There was no "aha!” moment. No mentor came to my rescue. There were times when I was in contact with other traders, but I eventually fell away from them all as I started learning more. I felt like I didn’t want any other influence while I was searching. It all felt hollow, like everyone had their own ideas and was confident they were correct. I wasn’t convinced.
During this time, I came to a conclusion: all day trading is gambling. Some people do it by feel; The cowboys, the discretionary traders hyped up on cocaine caffeine, staring at charts all day long, year after year, fingers on the pulse (in the form of ticker tape, or the new age equivalent). Others study the data, monitor the news, and trade in a way that resembles valuation estimations, buying when an asset is undervalued, selling when it returns to value or holding it until it makes them millionaires (like anyone who bought Apple in the 90s).
People make a living gambling, right? The same principles apply: you need a system, you need to know the odds, you need to be able to read the room, and you need to know when to exit, before that big fucker in a suit who started moving closer to your table gets within reaching distance.
I asked myself, what is it that the pros are doing? What are the firms and people with too much money doing? Turns out, they are doing math. Lots of it. Hard math too. The kind that makes men weep, preferring instead to enter the breach once more, anything to avoid having to learn about something that can’t be fixed with a hammer or a bullet, let alone figure out what an epsilon means, or those tiny little numbers and letters below that weird fucking ‘E’.
After being displeased with every platform I was using, I decided to build something on my own. Enter quantKit. My way to give back to the community (assuming it is worth a damn).

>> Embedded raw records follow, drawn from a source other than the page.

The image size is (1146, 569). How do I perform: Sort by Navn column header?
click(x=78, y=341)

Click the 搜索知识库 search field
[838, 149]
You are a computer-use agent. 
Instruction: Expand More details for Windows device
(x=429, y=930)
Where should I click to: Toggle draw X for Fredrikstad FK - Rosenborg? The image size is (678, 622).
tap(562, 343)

But, there is a catch. It’s a pretty big undertaking, especially for someone who is self-taught. I didn’t go to school for this, I have never had a mentor (unless you count The Primeagen on YouTube), and I don’t have any idea if what I am doing is going to be any better than what others before me have done. I can guarantee this though: it will be free, it will be well documented, and it will be better than something proprietary, which requires you to conform to their way of thinking.
This undertaking has actually required me to stop trading actively, or day trading rather. It requires my full attention, which, as always, means that I ignore it until I feel overwhelming pressure and disappointment before binge studying/coding until my brain is leaking out of my ears and I am tired before noon every day.

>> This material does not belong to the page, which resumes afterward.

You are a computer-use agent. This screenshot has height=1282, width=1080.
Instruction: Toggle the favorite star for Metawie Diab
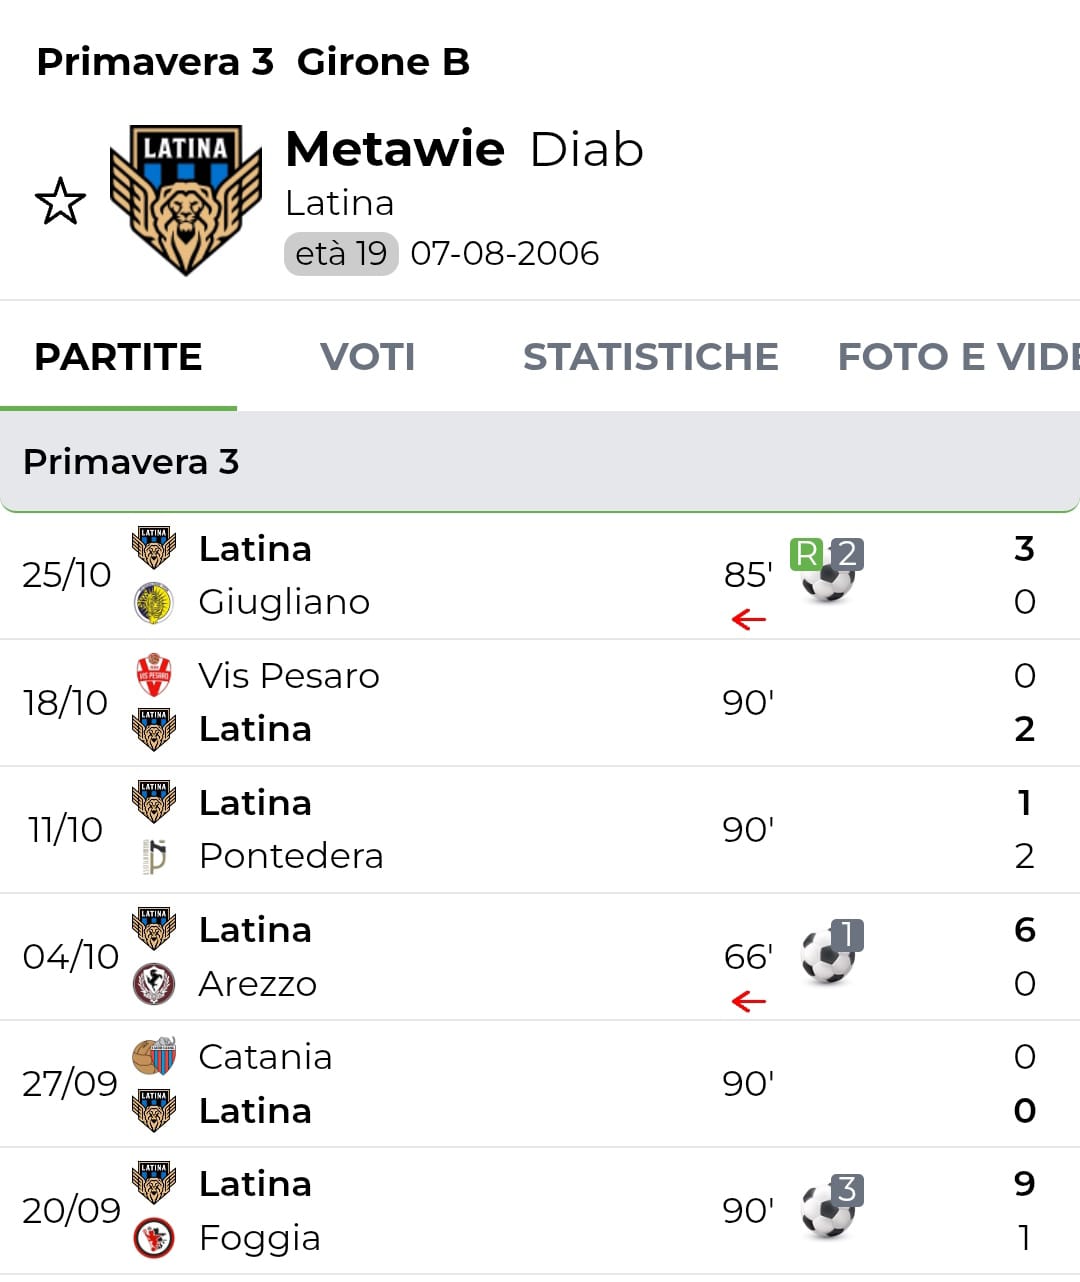(60, 201)
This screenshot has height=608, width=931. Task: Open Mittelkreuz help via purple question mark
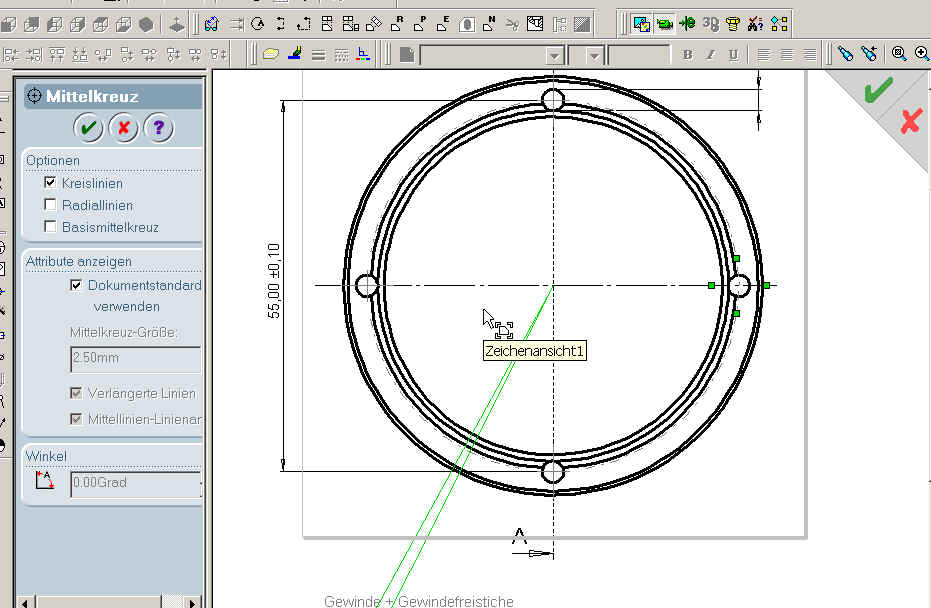158,128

That is the path though. This shit isn’t a flat stroll through the woods. It’s fucking treacherous. I don’t have any idea if there is anything at the end of this path or not, but I am sure as shit going to find out.
Because here's what keeps me up at night: maybe this is a game that can't be won. Maybe those retail traders making a living are just riding good luck until it runs out. Maybe when I see quant firms starting Substacks, dispensing wisdom like digital prophets, they're just the house telling the marks how to play better — keep losing, but with more style.
Am I building another tool to help people lose money more elegantly? At least it'll be free (as in speech). Maybe that's something. Maybe it's not.
The path to quant trading might not have a destination. But I'm walking it anyway.
Happy hunting everyone! Until the next one.
This post doesn't represent any type of advice, financial or otherwise. Its purpose is to be informative and educational. Backtest results are based on historical data, not real-time data. There is no guarantee that these hypothetical results will continue in the future. Day trading is extremely risky, and I do not suggest running any of these strategies live.
In case you were wondering where my usual AI art at the beginning of my articles went, after trying to defend the use of AI generated art on a Note thread, I convinced myself that I was indeed a piece of shit for using it. In place of it, you just get this explanation of why it isn’t there.